The helicopter circled above the Winter Palace and landed on the helipad. When Eirik walked up the steps of the palace a footman opened the door and Maks bounded out to greet him.

Gustav was waiting for him in the entrance hall. ‘The dog is delighted to see you, sir,’ he commented.

‘I’m glad to see him.’ Eirik patted his faithful companion’s head.

‘I fear you will be less glad to see me when I tell you that Miss Tremain...’ Gustav hesitated, and premonition dropped into Eirik’s stomach like a lead weight.

‘What are you going to tell me about her? Where is Arielle?’

‘Gone, sir. She said it was for the best.’ There was sympathy in the older man’s eyes. ‘I’m sorry.’

Arielle pushed open the door of the pub. It was busy inside. The trawlermen had returned after several days at sea, and some of them looked as though they had been drinking all afternoon. No one took any notice of her as she walked up to the bar, carrying a few of her mother’s paintings.

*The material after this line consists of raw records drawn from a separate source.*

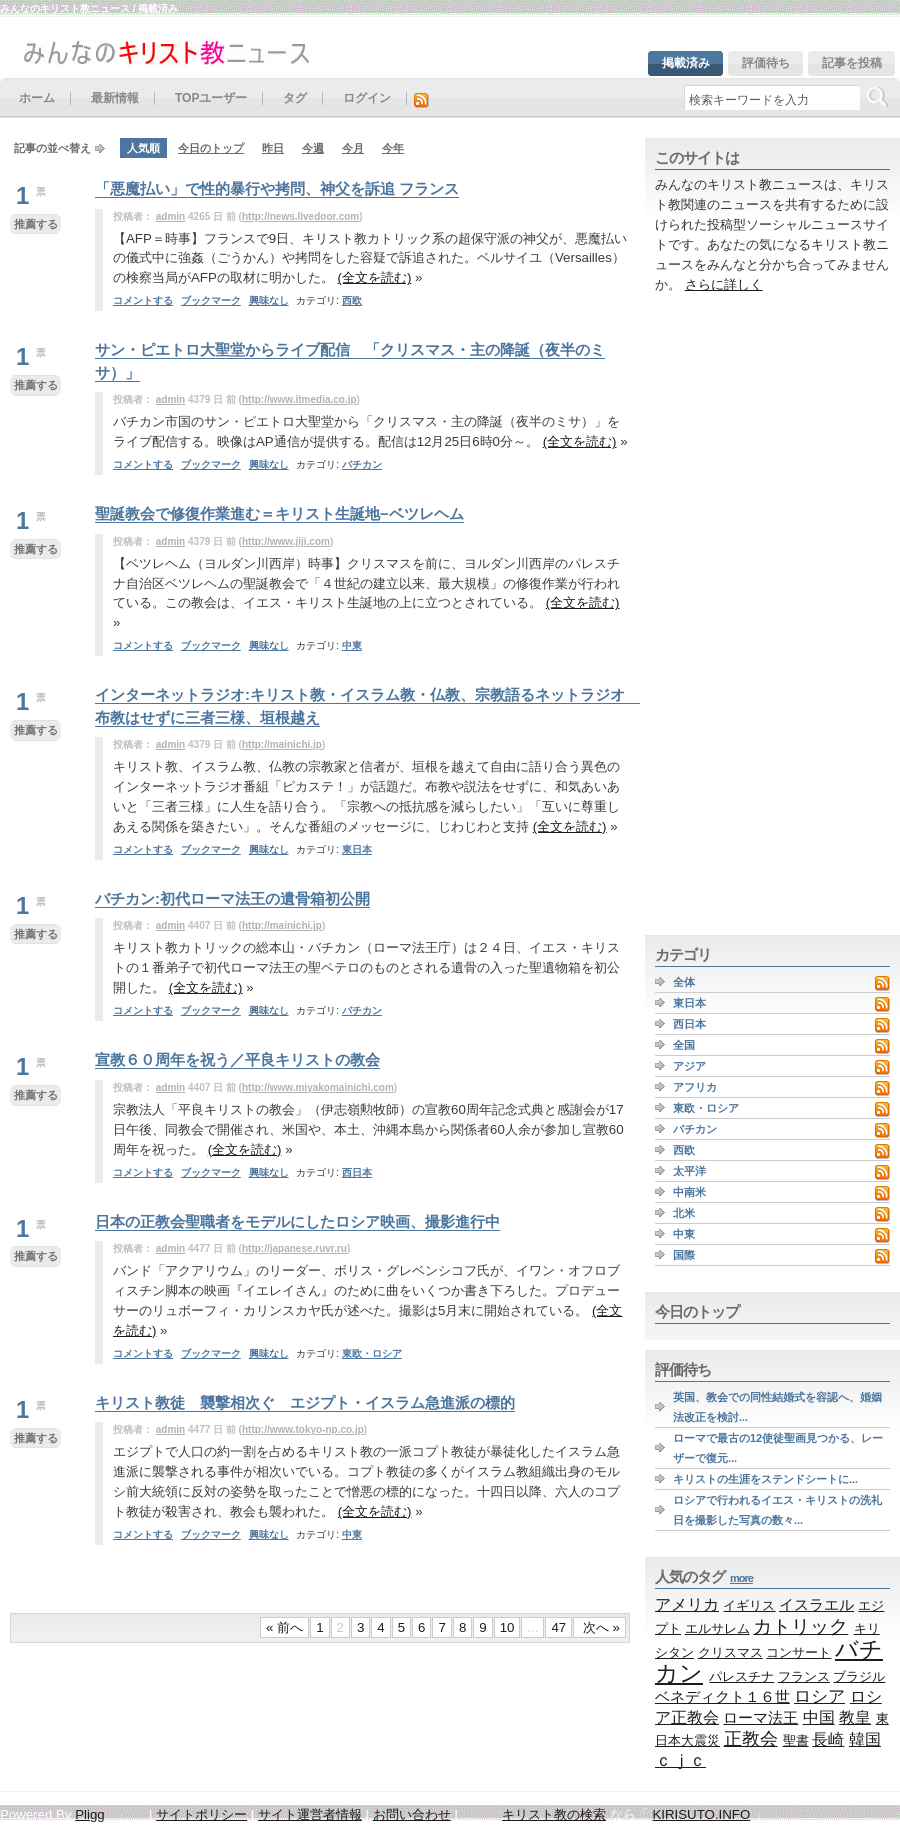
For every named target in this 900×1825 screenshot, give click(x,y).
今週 (313, 148)
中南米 (689, 1192)
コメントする (143, 300)
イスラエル (816, 1604)
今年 (393, 148)
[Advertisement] (706, 615)
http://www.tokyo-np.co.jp (303, 1429)
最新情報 (115, 98)
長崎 (828, 1739)
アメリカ (687, 1604)
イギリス (749, 1605)
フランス (804, 1676)
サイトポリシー (201, 1814)
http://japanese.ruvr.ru (294, 1248)
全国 (684, 1045)
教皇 (855, 1717)
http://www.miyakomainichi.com (318, 1087)
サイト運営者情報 (310, 1814)
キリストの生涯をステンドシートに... (765, 1479)
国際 (684, 1255)
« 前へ (284, 1627)
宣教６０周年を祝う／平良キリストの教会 (237, 1059)
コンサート (798, 1652)
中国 (819, 1717)
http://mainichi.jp (282, 744)
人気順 (143, 148)
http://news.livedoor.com (300, 216)
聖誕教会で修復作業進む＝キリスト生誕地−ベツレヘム (279, 513)
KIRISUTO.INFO (701, 1814)
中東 (352, 645)
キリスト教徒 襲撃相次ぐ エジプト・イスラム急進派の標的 (305, 1402)
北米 (684, 1213)
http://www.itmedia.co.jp (299, 399)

When she had bumped into the landlady of the Sailor’s Rest in the local supermarket a few days ago, Arielle had mentioned that she was moving away from Penash.

‘I don’t blame you, love,’ Julie had told her. ‘It’s no place for a young woman, living in that remote cottage. I hear that the owners who leased it to your father are planning to turn it into a bed and breakfast. I wouldn’t mind a couple of your mum’s paintings. She was a good artist and painted some lovely seascapes.’